I think clearly the press has to think through what its responsibilities are and impose self-discipline.
And will the press define who is its membership?
No, I don’t think the press can self-define. Ultimately, it will be for the courts to develop these principles in a media-neutral sense. Which is what I tried to do in the National Post case. It was to say, ‘Look, if you are a blogger and you come within this public-interest defence, then you have the advantage of this defence. And if you are from The Globe and Mail, you have no greater rights than the blogger but it may be easier for you to establish the public-interest defence because you are functioning within a disciplined environment which is conducive to establishing your entitlement.’

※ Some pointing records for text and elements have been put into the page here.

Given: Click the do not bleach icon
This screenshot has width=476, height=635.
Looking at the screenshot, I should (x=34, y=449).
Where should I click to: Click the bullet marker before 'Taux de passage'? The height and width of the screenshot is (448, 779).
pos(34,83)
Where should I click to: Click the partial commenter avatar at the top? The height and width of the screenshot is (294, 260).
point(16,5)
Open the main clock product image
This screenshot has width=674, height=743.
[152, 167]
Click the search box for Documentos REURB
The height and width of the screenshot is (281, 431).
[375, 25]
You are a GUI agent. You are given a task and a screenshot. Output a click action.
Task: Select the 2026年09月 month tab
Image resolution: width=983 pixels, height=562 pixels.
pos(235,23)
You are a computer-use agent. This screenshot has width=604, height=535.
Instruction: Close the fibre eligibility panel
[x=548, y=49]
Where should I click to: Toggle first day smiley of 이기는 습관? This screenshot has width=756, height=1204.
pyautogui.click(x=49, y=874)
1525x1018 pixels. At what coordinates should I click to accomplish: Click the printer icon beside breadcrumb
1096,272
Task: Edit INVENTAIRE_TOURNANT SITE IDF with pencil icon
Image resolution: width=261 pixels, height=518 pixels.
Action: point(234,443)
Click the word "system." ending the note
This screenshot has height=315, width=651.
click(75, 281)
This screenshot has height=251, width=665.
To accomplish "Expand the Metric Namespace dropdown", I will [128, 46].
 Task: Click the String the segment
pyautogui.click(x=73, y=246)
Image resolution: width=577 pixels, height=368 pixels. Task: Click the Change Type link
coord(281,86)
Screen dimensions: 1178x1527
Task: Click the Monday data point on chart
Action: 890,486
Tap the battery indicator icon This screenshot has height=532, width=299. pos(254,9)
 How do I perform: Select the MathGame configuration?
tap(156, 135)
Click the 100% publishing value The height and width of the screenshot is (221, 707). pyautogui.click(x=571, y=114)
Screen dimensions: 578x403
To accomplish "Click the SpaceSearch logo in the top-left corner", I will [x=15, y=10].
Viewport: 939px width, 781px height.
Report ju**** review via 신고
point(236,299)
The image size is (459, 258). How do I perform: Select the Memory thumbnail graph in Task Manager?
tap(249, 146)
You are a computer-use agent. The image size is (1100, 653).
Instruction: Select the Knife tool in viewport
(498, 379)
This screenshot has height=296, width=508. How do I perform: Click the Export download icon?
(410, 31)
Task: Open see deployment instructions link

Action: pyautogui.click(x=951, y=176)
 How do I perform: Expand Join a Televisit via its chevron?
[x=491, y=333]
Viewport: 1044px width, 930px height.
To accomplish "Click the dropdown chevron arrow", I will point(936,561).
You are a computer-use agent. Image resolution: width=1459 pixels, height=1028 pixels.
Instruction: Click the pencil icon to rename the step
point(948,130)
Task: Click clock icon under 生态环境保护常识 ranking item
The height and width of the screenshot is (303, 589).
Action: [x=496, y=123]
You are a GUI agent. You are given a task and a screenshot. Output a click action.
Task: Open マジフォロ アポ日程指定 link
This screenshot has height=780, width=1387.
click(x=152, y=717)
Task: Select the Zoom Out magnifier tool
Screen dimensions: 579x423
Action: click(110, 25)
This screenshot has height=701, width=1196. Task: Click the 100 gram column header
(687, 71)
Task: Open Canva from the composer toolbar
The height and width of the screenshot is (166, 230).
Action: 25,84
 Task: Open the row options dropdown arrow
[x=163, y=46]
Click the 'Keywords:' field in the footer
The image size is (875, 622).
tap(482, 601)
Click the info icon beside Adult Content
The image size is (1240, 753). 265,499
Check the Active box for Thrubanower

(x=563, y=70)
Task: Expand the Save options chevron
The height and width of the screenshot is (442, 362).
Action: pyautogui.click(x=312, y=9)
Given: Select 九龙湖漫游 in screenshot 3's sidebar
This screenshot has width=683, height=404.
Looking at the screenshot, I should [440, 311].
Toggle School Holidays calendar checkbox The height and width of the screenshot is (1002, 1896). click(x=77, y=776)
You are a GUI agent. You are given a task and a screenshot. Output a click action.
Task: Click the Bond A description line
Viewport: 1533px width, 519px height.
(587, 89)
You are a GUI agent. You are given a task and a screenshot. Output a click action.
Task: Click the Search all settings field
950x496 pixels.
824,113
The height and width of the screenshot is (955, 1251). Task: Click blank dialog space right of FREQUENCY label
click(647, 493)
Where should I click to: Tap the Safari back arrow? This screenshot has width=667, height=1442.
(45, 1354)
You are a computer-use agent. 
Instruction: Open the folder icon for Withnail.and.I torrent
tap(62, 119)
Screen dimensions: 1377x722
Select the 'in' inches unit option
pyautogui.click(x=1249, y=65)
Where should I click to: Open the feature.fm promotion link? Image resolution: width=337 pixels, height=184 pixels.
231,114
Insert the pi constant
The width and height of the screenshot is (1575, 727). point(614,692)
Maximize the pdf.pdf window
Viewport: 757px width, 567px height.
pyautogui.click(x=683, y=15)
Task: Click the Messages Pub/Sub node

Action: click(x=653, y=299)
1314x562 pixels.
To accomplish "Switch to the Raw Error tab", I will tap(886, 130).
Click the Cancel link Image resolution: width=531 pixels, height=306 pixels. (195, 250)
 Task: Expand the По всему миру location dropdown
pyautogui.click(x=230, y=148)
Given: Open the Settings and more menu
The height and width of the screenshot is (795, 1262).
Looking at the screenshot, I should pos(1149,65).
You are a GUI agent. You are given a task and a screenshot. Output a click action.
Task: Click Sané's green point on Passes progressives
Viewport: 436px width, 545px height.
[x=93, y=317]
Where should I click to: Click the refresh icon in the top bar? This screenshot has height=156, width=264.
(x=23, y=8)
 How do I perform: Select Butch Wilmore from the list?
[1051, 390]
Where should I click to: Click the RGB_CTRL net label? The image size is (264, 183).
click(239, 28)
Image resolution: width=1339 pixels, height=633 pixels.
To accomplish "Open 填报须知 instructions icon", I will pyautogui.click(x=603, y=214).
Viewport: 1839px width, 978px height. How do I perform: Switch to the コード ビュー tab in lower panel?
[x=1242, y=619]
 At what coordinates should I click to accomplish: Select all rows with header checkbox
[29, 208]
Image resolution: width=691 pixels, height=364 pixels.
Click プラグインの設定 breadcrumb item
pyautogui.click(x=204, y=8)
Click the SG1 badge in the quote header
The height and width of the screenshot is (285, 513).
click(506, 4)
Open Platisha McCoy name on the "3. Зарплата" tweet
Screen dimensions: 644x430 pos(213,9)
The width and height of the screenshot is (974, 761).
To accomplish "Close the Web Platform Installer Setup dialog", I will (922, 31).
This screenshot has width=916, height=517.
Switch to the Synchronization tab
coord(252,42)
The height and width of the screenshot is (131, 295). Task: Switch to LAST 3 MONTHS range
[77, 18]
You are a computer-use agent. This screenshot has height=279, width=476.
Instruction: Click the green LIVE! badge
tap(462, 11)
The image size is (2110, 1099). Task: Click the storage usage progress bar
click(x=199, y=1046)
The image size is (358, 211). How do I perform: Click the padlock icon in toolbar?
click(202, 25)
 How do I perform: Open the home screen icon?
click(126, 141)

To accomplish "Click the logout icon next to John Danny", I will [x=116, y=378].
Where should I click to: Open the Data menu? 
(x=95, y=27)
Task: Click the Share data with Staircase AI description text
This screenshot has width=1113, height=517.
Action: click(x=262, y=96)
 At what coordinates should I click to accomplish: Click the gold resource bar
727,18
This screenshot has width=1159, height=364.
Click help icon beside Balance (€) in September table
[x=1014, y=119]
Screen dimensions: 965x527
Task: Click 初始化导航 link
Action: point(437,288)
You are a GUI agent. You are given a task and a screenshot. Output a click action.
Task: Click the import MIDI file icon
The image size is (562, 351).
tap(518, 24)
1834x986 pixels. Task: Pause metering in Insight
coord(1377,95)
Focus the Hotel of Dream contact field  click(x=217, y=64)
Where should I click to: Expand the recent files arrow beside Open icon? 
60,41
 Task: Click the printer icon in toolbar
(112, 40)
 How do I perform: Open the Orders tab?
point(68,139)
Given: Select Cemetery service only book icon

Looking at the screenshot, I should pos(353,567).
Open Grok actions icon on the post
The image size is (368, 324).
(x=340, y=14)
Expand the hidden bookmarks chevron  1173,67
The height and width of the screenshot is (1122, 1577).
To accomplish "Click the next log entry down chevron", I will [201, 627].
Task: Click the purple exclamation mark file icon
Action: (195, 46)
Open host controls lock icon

Is it fair to say that a significant part of what you stood for on the court was an attempt to bring reality to many areas of law, to do away with exotic interpretations and ground the law in reality?
I think that is correct. Because of my background as a practitioner, I think the law has to work in practice. As a practitioner, you realize the horrendous cost of going to court. You have to make the law as predictable as possible. You have to make the system conducive to the settlement of mediation of disputes. Quite frankly, most practitioners and litigants aren’t really interested in the theory of the law. They want to know what the outcome is. Over the period of my life in the law, we are moving more and more from a rules-based system to principles. Instead of pointing to a rule and saying, ‘That’s the rule and here’s the outcome,’ the courts say, ‘Well, the principle is this.’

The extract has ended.